In this study, the datasets of OXA-resistant CRC cell lines GSE42387 (https://www.ncbi.nlm.nih.gov/geo/query/acc.cgi?acc=gse42387) and GSE30011 (https://www.ncbi.nlm.nih.gov/geo/query/acc.cgi?acc=gse30011) were downloaded and reanalyzed to identify key lncRNAs and mRNAs. These datasets contained 23 OXA-resistant samples and 23 OXA-sensitive samples. The OXA-sensitive samples were used as controls, and the volcano plot of the oxaliplatin resistance-related genes showing differential expression is shown in Figure 1A (|logFC| ≥ 1, and P < 0.05). The heatmap of the oxaliplatin resistance-related genes is shown in Figure 1B. Then, the oxaliplatin resistance-related mRNAs were input into the STRING database to generate a PPI network. The PPI network is shown in Figure 1C, which contains 37 nodes and 62 edges. Cytoscape software was used for analysis of the PPI network and to search for hub genes. Four algorithms, “clustering coefficient”, “DMNC”, “MNC”, and “EPC”, were used to find hub genes, and the intersection of the four algorithms was taken as the final result. As shown in Figure 1D, the hub genes were HIPK2 and CREBBP. The heatmap of the correlation between oxaliplatin resistance-related genes and lncRNAs is shown in Figure 1E. Among them, HIPK2 had the strongest negative correlation with PRNT, so it was included in the subsequent study. Moreover, the scatter plot of the correlation between PRNT and HIPK2 is shown in Figure 1F. The catRAPID database was used to predict transcription factors combined with PRNT. An animal database was used to predict transcription factors that bind to HIPK2. The intersection between them is shown in Figure 1G. The canonical binding motif between ZNF184 and PRNT is shown in Figure 1H. The predicted binding sites of HIPK2 and ZNF184 are shown in Figure 1I.

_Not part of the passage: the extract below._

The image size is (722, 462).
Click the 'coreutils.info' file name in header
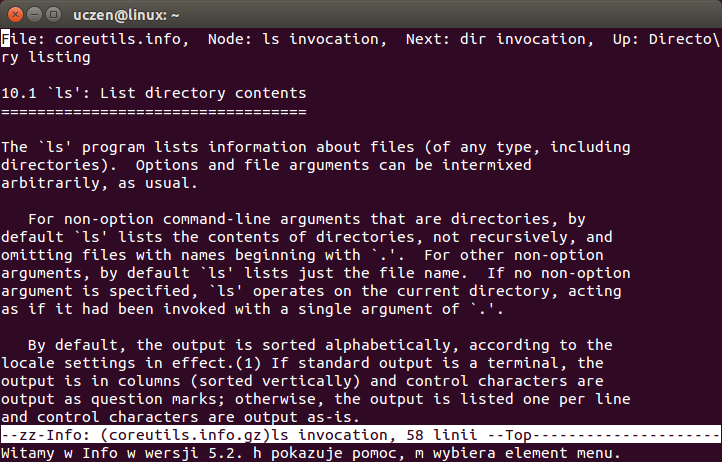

As shown in Figure 2A, PRNT was upregulated in OXA-resistant CRC datasets, and ZNF184 and HIPK2 were downregulated in OXA-resistant CRC datasets. The CTD database showed that hub genes targeted the tumour system, as shown in Figure 2B. The results of the analysis indicated 14 distinct diseases with statistical significance, which were involved in neoplasms, neoplasm invasiveness, neoplasm metastasis and so on. GSEA was performed to explore the downstream molecular mechanisms of PRNT (Figure 2C). The OXA-resistant CRC samples were divided into two groups according to the median expression level of PRNT. GO analysis based on GSEA suggested that interferon alpha production, pathway restricted smad protein phosphorylation, ATPase-dependent transmembrane transport complex and so on were upregulated, whereas cardiac myofibril assembly, membrane depolarization during cardiac muscle cell action potential, negative regulation of interleukin 12 production, and so on were downregulated. KEGG analysis indicated that the JAK STAT signalling pathway, linoleic acid metabolism, metabolism of xenobiotics by cytochrome P450 and so on were upregulated, while melanogenesis, the PPAR signalling pathway, ribosomes and so on were downregulated.

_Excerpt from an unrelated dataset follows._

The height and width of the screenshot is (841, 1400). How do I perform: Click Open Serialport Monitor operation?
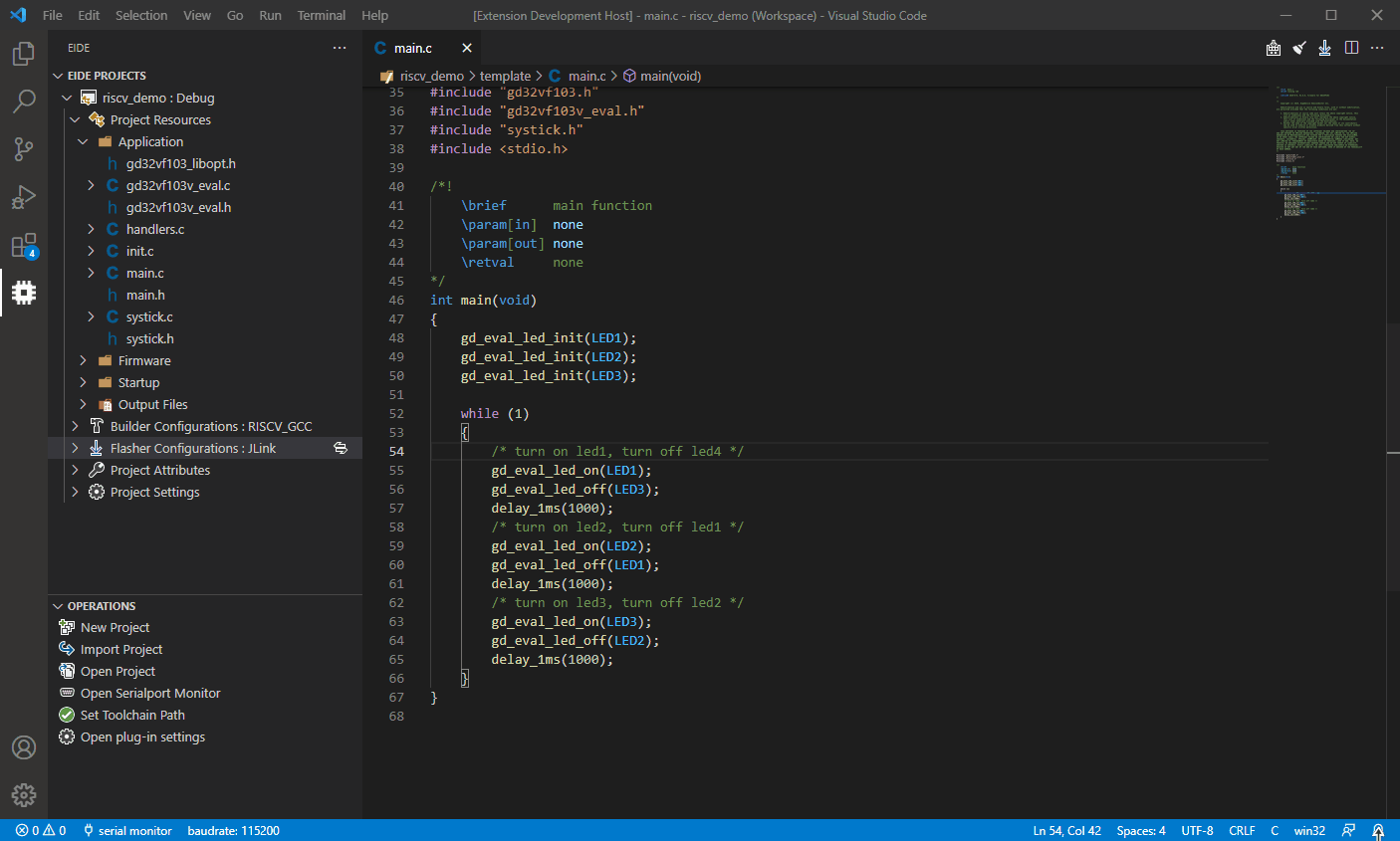(x=149, y=694)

qRT-PCR was used to measure the expression of PRNT. As shown in Figure 3A, PRNT was upregulated in OXA-resistant CRC cell lines compared with OXA-sensitive CRC cell lines. Moreover, the results of the subcellular distribution assay after nuclear/cytoplasmic RNA fractionation showed that the ratio of PRNT in the nucleus to that in the cytoplasm was approximately 2:3 (Figure 3B). SiRNAs targeting PRNT (si-PRNT) and PRNT plasmid (ov-PRNT) were used to reduce or improve the expression of PRNT. As shown in Figure 3C and D, si-PRNT significantly decreased the expression and ov-PRNT significantly improved the expression of PRNT. The MTT assay showed that downregulation of PRNT significantly decreased the resistance to OXA in CRC cells, while overexpression of PRNT increased the sensitivity to OXA (Figure 4). The results of the wound healing assay suggest that PRNT knockdown could inhibit the migratory ability of CRC cells treated with OXA, and upregulated PRNT increased the migratory ability (Figure 5A and B). Transwell assays indicated that the invasion and migration abilities of CRC cells treated with OXA were improved by upregulated PRNT and reduced by downregulated PRNT (Figure 6A and B).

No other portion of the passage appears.